Growing up in New York City, Caroline Powell (MS ‘26) surprised herself when her passion for public health led her to the fields of Iowa, studying peoples’ perceptions of cancer in agricultural communities. She’ll be the first to say, there’s a big gap between what people know about cancer, what they think they know, and how they act. An Agricultural Safety and Health Master of Science candidate, Powell has put this dissonance to task, having spent the past two years studying cancer perception in Iowa. Now in her waning days in Iowa, she’s putting together her findings.
“We have really strong epidemiological data,” she explains. “But it’s one thing to know the numbers, and another to understand how people interpret them.”
Iowa has the second-highest rate of cancer in the country and is one of a few states that has rising rates of cancer, according to an annual report by the Iowa Cancer Registry. Rather than a narrow focus on incidence rates, Powell asks a more foundational question: how do people actually understand cancer in the first place? Powell’s findings will help public health professionals design strategies that reflect the environmental and social contexts of agricultural life and work.
Her thesis research explores cancer perceptions across a range of agricultural identities—from farm owners and workers to family members and nearby residents. Through a survey, she examined how beliefs about cancer risk influence engagement with public health information and prevention behaviors such as well water testing and wearing personal protective equipment.
From city to cornstalks
Powell has come to know her way around the gravel roads connecting the sea of corn and soybeans and hog operations that blanket the state. It’s the last thing she expected growing up in Queens, New York City, and then spending four years in Washington D.C. at American University studying international relations. “It wasn’t until my last year that I found public health,” Powell said. But when she found it, everything shifted.
After graduation, Powell began looking for public health opportunities through the Centers for Disease Prevention and Control and was eventually placed at the Iowa Cancer Consortium through CDC's Public Health Associate Program working on statewide cancer prevention and control. Then, when her two years were up, she’d realized she had built such strong relationships with the College of Public Health at the University of Iowa, she thought, “Why not get the master’s?”
A complex risk landscape
Cancer, Powell emphasizes, does not have a single cause. Instead, it emerges from a combination of genetic, behavioral, and environmental factors over time.

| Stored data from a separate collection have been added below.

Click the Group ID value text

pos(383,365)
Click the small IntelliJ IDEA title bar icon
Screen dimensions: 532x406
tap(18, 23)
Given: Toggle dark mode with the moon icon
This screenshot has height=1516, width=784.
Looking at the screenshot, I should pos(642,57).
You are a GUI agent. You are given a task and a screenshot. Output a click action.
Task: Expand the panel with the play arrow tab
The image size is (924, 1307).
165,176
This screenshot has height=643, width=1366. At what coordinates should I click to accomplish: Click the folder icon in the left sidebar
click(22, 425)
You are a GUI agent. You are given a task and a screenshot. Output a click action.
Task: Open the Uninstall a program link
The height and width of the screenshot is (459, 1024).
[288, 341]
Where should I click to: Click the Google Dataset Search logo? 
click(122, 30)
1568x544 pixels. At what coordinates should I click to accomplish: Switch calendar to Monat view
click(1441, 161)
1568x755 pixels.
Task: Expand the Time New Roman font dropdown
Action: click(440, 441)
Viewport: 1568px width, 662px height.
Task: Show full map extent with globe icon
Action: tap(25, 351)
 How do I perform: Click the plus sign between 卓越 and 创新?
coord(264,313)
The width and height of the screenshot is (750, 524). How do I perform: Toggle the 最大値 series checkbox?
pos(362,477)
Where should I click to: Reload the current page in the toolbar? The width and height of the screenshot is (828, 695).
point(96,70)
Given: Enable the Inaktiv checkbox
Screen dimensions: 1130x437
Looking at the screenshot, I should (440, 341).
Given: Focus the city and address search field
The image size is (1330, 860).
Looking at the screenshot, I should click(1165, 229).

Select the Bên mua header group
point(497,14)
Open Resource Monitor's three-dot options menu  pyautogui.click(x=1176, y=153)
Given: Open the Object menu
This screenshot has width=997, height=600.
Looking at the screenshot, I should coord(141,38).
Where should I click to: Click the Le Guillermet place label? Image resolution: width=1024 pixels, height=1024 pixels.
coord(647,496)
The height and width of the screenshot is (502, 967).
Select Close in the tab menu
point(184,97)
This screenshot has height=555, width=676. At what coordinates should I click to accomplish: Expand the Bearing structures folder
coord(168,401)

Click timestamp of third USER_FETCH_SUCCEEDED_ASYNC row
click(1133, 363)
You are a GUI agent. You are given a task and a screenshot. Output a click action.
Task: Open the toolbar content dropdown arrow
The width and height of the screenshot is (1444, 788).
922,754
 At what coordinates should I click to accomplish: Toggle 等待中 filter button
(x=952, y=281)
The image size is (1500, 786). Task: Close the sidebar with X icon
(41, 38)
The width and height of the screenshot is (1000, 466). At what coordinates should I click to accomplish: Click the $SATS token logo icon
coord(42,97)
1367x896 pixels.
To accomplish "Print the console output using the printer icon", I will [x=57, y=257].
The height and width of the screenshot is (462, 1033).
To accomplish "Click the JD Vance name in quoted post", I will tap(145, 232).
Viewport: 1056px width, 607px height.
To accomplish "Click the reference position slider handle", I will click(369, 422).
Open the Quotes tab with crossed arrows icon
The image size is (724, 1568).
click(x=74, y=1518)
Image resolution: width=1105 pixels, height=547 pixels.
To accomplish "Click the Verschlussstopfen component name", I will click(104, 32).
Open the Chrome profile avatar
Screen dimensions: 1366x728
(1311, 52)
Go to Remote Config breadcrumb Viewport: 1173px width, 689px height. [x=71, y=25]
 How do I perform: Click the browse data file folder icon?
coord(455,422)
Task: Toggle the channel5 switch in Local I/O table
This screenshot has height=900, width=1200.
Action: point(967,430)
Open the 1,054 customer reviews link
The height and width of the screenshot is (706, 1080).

“It’s multifactorial,” she says. “There’s no one thing you can point to.”
In agricultural settings, that complexity is especially visible. Farmers may benefit from protective factors like physical activity and lower rates of smoking and alcohol consumption, while also facing increased exposure to risks such as sun exposure, diesel exhaust, and chemical pesticides.
At the same time, she stresses that risk is not just an individual responsibility.
“We tend to focus on individual behaviors,” she says. “But the systems people live in matter just as much.”
Listening to communities
One of Powell’s key findings is both simple and overlooked: people in agricultural communities care deeply about cancer.
“There’s sometimes a perception that people don’t care, or aren’t paying attention,” she says. “That hasn’t been my experience at all.”
For Powell, this highlights the need for clearer, more accessible communication.
“A lot of people are getting headlines, not full reports,” she says. “We need to do a better job explaining what we know, and what we don’t know.”
Rural and agricultural communities, she notes, are often misunderstood—sometimes portrayed as homogeneous or disconnected, when in reality they are diverse, adaptive, and deeply interconnected.
That awareness has shaped her approach to research. Rather than positioning herself as an outside expert, Powell emphasizes listening, relationship-building, and humility.
“You don’t know what you don’t know,” she says. “There’s so much expertise in lived experience.”
Her work underscores the importance of collaboration across disciplines. At Iowa, she has worked closely with faculty in toxicology and occupational health, including mentors like Diane Rohlman, professor of occupational and environmental health, who has guided her research design, and Jong Sung Kim, associate professor of occupational environmental health, whose teaching has influenced her interest in science communication.
Looking ahead
After completing her degree, Powell will continue her work in cancer prevention and communication as a Ph.D. student at Virginia Commonwealth University, focusing on health communication.